I recently bought tickets for myself and my wife thru Cheapoair.com.my departure date was not what I asked for,so I contacted them to make corrections,was charged $113.20 then when I complained about that Iwas charged $128.03 additional. AS a company advertised on your website,it makes A.A.R.P look bad. .

decalpha
decalpha moderator 5pts

I am still surprised people use debit cards at all... for anything... With credit cards there are many protections and one, basically, gets a free 30-60 day loan (depending on when in the billing cycle you make your purchase).  Are there ANY advantages to using debit cards?

PhoinixGroup
PhoinixGroup 5pts

@Shay45 Good call Shay.  First time my acct gets whacked, I promise I will be at the bank so they can replace every dime I lost.

ZEBerry
ZEBerry 5pts

@unclescotty Yes, absolutely! If you have any question at all, contact your bank or credit union. However, if they have their own credit card (not connected to your checking or savings account), they will try to "upsell" you one. Some financial institutions require tellers to sell a quota of credit cards or other services.

slstein
slstein 5pts

@jta32 The discussion here is if your debit card has a MC or Visa logo on it, to use it as a credit card, so you receive the utmost protection, and least liability ($50.00) if your card is breached. That "borrowed" money is not borrowed at all, if the debit card is linked to your checking account. The transaction is just PROCESSED through Visa or MC, then it goes to your bank for the final withdrawl. I do it all the time, and may not process through your bank for up to 48-72 hours. If you use your PIN number/debit, you will see the transaction post to your account immediately. 

Just noticed ZEBerry's post...Right on!

ZEBerry
ZEBerry 5pts

@jta32 However, by using my check card on the credit setting, I get the same protections offered all credit cards, AND I have no debt. Thank you Dave Ramsey!!!

roobydooby
roobydooby 5pts

@tnjerry   I hate credit cards.....mainly because I am in debt, but I do have one good thing to say about Discover Card.  Twice my Discover card was used for unauthorized purchases and twice I was notified almost immediately about "suspicious" behavior on my account with Discover.  Both times the dollar amounts were significant ( about $1000), and Discover closed the card immediately and they reversed ALL charges ! so, tho I cuss each time I send my payment to Discover, I praise their fraud department.
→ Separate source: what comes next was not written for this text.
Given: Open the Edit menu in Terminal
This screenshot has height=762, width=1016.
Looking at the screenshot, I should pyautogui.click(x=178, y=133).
They're on the ball !!!

lw1227
lw1227 5pts

@decalpha Yes, for shopaholics like me, it's a tool I use to keep my spending in check. It's not just a question of willpower, it's a sickness, like gambling. Admitting it's a problem is the first step. ;-)

pturvill
pturvill 5pts

@lw1227 @decalpha  We get a 10-cent per gallon discount for using a debit card rather than a credit card at our local pay-at-the-pump gas station. We also monitor our bank accounts on line pretty much daily.